Your task »
Each of the records that follow needs an exact reproduction.

────────────────────────────────────────

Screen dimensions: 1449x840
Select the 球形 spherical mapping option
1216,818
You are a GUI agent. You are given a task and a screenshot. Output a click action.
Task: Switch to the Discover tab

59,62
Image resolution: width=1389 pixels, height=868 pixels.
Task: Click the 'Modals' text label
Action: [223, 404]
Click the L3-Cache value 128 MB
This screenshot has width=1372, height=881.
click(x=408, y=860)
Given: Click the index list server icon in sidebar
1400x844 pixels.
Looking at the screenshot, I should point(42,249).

────────────────────────────────────────

Result of the task »
Screen dimensions: 1449x840
Select the 球形 spherical mapping option
1216,818
You are a GUI agent. You are given a task and a screenshot. Output a click action.
Task: Switch to the Discover tab

59,62
Image resolution: width=1389 pixels, height=868 pixels.
Task: Click the 'Modals' text label
Action: [223, 404]
Click the L3-Cache value 128 MB
This screenshot has width=1372, height=881.
click(x=408, y=860)
Given: Click the index list server icon in sidebar
1400x844 pixels.
Looking at the screenshot, I should point(42,249).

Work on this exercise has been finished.